Data:
>>>

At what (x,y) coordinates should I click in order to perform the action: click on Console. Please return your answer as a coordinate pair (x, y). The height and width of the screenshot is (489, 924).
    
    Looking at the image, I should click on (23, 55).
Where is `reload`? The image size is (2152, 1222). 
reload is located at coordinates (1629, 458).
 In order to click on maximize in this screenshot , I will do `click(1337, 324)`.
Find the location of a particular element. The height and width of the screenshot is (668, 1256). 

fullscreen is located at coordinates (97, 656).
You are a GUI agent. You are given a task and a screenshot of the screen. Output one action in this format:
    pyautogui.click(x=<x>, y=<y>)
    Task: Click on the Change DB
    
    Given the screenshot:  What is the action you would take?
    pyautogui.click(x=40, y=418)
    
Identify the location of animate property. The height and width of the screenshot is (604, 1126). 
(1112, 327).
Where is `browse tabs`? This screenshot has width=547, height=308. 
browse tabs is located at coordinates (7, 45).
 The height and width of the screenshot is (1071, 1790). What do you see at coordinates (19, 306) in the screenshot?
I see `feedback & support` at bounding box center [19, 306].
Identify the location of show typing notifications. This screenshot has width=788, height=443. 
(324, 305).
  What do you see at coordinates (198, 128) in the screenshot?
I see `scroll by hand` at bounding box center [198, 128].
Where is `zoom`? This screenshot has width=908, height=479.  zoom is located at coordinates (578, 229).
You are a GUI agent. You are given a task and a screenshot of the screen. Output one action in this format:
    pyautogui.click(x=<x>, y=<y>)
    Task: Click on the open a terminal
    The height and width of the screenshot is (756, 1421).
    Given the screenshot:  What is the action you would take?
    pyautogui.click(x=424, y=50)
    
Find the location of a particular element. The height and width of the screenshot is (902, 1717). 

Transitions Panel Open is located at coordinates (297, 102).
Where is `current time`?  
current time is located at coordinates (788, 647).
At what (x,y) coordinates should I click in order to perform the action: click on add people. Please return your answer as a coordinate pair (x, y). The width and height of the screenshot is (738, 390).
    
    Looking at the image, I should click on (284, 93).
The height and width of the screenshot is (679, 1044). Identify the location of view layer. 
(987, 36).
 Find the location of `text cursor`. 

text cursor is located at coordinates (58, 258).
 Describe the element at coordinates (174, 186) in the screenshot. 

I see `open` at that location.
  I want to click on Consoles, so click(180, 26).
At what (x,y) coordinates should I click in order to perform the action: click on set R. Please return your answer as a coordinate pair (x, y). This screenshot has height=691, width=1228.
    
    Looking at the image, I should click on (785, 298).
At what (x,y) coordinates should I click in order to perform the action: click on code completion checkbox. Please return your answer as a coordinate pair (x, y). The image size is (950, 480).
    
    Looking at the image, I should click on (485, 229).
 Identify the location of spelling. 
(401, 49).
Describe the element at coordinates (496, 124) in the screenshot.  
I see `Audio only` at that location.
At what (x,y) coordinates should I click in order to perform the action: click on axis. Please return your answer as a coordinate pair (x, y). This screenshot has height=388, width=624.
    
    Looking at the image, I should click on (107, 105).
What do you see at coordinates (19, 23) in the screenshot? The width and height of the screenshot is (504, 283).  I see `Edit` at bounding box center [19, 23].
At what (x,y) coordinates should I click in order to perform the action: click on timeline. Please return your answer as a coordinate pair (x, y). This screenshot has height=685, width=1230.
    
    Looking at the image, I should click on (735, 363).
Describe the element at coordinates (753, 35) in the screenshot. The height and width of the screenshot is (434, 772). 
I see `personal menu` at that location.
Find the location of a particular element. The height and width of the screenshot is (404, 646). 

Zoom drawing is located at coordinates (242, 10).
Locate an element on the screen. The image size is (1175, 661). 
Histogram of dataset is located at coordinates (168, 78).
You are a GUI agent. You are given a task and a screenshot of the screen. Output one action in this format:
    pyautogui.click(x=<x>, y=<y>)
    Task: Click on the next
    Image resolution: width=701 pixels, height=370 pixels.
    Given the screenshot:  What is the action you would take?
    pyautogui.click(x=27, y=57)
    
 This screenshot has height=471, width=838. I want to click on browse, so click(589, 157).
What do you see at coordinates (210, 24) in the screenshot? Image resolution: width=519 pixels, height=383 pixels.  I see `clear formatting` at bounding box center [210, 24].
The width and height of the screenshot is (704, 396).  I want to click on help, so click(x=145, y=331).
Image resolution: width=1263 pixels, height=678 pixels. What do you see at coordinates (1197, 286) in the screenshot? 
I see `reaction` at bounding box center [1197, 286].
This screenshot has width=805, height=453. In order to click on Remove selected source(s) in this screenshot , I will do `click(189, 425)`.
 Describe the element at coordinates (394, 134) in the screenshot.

<<<

Directive: Rewrite everything from the line with "is (738, 390)." down to the line with "Looking at the image, I should click on (284, 93).", swapping "add people" for "invite people" and leaving the rest of those lines as they are.

Reply to the task:
At what (x,y) coordinates should I click in order to perform the action: click on invite people. Please return your answer as a coordinate pair (x, y). The width and height of the screenshot is (738, 390).
    
    Looking at the image, I should click on (284, 93).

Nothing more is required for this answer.